Mereka bergabung dengan Eugene dan George lalu melanjutkan berkuda, memutari kompleks istana. Ternyata Andrea cowok yang lucu dan menyenangkan. Dia suka berseloroh tanpa tedeng aling-aling. Kata Andrea, akibat lamanya dia tinggal di New York sewaktu kuliah, dia jadi agak Amerika: suka bicara apa adanya.
Ketika mereka lewat di depan rumah kaca, Blaze mulai risau karena mendengar bunyi mesin pemotong rumput. Elisa membelai kuda itu, mencoba menenangkannya, tapi Blaze malah semakin kehilangan kendali. Dibantu beberapa petugas kebun, Andrea dan George mencoba menenangkannya. Ketika kuda itu akhirnya tenang, Andrea menurunkan Elisa kembali dan mereka makan siang bersama di taman. Menu hari itu stik domba.
"Elisa, aku ingin mengundangmu ke Monaco," kata Andrea. "Monaco memang kecil, tapi tak kalah menyenangkan dibanding Calondria. Aku akan mengajakmu berkeliling. Kau pernah ke kasino? Kami punya banyak. Eugene, kau juga boleh ikut."

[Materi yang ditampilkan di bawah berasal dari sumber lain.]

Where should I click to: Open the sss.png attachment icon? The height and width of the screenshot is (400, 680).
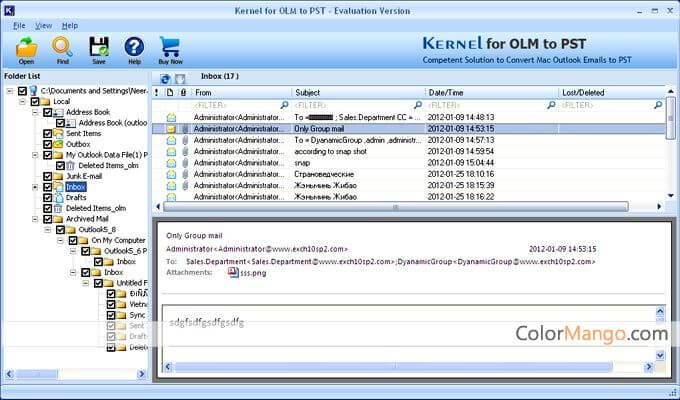click(233, 272)
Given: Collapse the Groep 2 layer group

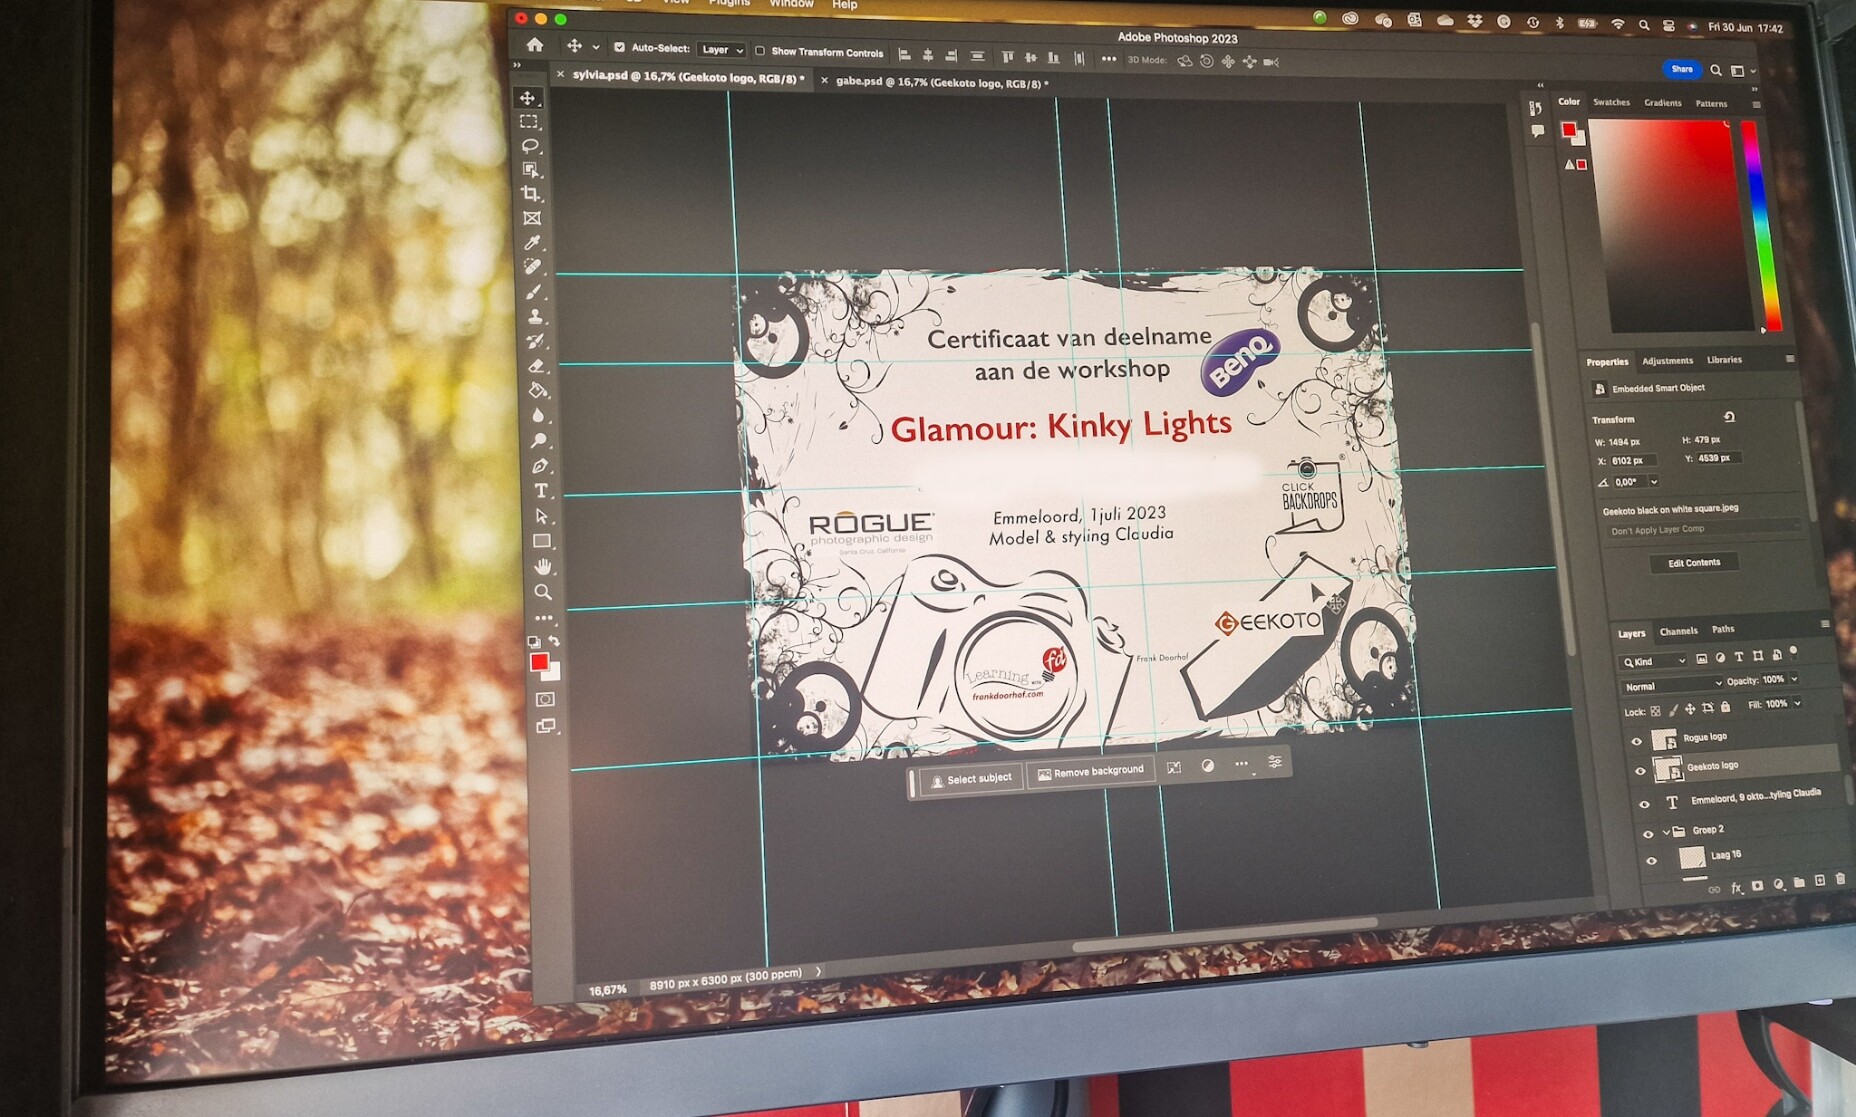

"Kami tak mungkin bisa langsung mendatangimu di istana, kan?" kata Eugene setengah bercanda. "Para pengawalmu pasti tak akan percaya."
"Di Monaco kami punya chateau, bukan istana," kata Andrea. "Tidak seluas Faranvareza dan kami tidak begitu formal. Silakan datang kapan saja, aku yakin kalian akan menikmatinya. Selama kau membawa Elisa Harris bersamamu, aku yakin tak akan ada yang bisa menghalangi kalian untuk menemuiku."
Andrea menatap Elisa, matanya melebar penuh arti.